__TASK GOAL__
Lines from the one with "You are a computer-use" through the end of the listing below are to be retyped exactly.

__SOURCE DATA__
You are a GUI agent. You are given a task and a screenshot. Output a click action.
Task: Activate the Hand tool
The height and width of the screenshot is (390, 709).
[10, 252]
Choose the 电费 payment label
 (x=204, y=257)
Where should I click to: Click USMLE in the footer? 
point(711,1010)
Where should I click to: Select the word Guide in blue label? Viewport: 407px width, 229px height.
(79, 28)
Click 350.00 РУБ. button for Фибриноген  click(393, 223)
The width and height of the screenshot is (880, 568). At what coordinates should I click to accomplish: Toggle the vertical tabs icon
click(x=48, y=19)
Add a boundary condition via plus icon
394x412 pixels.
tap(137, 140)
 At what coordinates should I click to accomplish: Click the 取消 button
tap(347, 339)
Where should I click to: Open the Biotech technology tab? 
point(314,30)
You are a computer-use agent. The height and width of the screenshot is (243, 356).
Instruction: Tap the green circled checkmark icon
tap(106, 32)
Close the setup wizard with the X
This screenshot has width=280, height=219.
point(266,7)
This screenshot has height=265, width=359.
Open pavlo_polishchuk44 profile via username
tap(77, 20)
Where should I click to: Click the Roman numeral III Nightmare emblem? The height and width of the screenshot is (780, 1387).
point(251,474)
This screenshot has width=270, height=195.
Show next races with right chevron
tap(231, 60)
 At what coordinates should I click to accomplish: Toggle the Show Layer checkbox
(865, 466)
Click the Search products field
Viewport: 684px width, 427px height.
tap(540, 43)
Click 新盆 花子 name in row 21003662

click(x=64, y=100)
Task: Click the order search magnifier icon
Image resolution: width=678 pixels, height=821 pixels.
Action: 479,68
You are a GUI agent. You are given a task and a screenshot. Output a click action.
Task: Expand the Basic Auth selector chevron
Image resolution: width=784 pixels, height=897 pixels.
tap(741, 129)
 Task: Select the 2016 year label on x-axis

__SOLVED PROBLEM__
You are a computer-use agent. The height and width of the screenshot is (243, 356).
Instruction: Tap the green circled checkmark icon
tap(106, 32)
Close the setup wizard with the X
This screenshot has width=280, height=219.
point(266,7)
This screenshot has height=265, width=359.
Open pavlo_polishchuk44 profile via username
tap(77, 20)
Where should I click to: Click the Roman numeral III Nightmare emblem? The height and width of the screenshot is (780, 1387).
point(251,474)
This screenshot has width=270, height=195.
Show next races with right chevron
tap(231, 60)
 At what coordinates should I click to accomplish: Toggle the Show Layer checkbox
(865, 466)
Click the Search products field
Viewport: 684px width, 427px height.
tap(540, 43)
Click 新盆 花子 name in row 21003662

click(x=64, y=100)
Task: Click the order search magnifier icon
Image resolution: width=678 pixels, height=821 pixels.
Action: 479,68
You are a GUI agent. You are given a task and a screenshot. Output a click action.
Task: Expand the Basic Auth selector chevron
Image resolution: width=784 pixels, height=897 pixels.
tap(741, 129)
 Task: Select the 2016 year label on x-axis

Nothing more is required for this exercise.